▶ **Work instructions**: Each line from the one containing "Where should I click to: Open" to the end of the entries below must be restated exactly, and no other line should appear.

▶ **Data**:
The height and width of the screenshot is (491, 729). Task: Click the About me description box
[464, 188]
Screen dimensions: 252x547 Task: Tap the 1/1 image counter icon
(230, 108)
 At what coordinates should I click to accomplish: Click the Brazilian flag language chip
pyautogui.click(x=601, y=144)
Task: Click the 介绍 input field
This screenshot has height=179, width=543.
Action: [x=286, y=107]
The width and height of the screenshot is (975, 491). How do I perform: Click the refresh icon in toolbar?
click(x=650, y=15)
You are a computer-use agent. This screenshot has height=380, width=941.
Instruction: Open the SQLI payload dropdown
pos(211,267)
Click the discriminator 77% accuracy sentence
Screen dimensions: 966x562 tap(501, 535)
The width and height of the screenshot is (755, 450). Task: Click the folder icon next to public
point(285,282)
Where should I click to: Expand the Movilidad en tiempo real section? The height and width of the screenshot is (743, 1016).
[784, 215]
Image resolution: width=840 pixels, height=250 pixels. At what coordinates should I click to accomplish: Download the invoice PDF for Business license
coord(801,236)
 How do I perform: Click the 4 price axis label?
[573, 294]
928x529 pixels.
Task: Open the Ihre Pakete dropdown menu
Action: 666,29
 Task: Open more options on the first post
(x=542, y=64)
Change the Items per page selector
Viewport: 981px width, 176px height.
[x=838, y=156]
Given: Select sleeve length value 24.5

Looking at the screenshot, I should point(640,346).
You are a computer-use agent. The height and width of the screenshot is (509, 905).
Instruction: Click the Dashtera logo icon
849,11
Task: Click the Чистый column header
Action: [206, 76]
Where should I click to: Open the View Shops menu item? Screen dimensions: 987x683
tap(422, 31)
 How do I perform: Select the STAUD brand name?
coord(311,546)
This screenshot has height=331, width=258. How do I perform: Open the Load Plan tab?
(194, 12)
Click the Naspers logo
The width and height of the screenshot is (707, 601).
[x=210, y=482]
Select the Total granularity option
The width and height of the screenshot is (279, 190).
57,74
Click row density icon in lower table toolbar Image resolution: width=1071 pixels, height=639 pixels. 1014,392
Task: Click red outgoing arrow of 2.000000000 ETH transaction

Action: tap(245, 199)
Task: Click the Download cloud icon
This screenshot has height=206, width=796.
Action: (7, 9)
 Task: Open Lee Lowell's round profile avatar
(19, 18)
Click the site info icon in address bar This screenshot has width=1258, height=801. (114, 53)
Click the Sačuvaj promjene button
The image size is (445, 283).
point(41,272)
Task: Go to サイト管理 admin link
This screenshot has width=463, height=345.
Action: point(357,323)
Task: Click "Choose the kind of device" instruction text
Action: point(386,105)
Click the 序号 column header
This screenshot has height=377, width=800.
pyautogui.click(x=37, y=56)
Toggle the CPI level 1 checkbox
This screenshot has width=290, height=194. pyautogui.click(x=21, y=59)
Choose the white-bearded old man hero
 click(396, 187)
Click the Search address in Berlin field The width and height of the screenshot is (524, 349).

▶ **Result for this exercise**:
Where should I click to: Open the View Shops menu item? Screen dimensions: 987x683
tap(422, 31)
 How do I perform: Select the STAUD brand name?
coord(311,546)
This screenshot has height=331, width=258. How do I perform: Open the Load Plan tab?
(194, 12)
Click the Naspers logo
The width and height of the screenshot is (707, 601).
[x=210, y=482]
Select the Total granularity option
The width and height of the screenshot is (279, 190).
57,74
Click row density icon in lower table toolbar Image resolution: width=1071 pixels, height=639 pixels. 1014,392
Task: Click red outgoing arrow of 2.000000000 ETH transaction

Action: tap(245, 199)
Task: Click the Download cloud icon
This screenshot has height=206, width=796.
Action: (7, 9)
 Task: Open Lee Lowell's round profile avatar
(19, 18)
Click the site info icon in address bar This screenshot has width=1258, height=801. (114, 53)
Click the Sačuvaj promjene button
The image size is (445, 283).
point(41,272)
Task: Go to サイト管理 admin link
This screenshot has width=463, height=345.
Action: point(357,323)
Task: Click "Choose the kind of device" instruction text
Action: point(386,105)
Click the 序号 column header
This screenshot has height=377, width=800.
pyautogui.click(x=37, y=56)
Toggle the CPI level 1 checkbox
This screenshot has width=290, height=194. pyautogui.click(x=21, y=59)
Choose the white-bearded old man hero
 click(396, 187)
Click the Search address in Berlin field The width and height of the screenshot is (524, 349).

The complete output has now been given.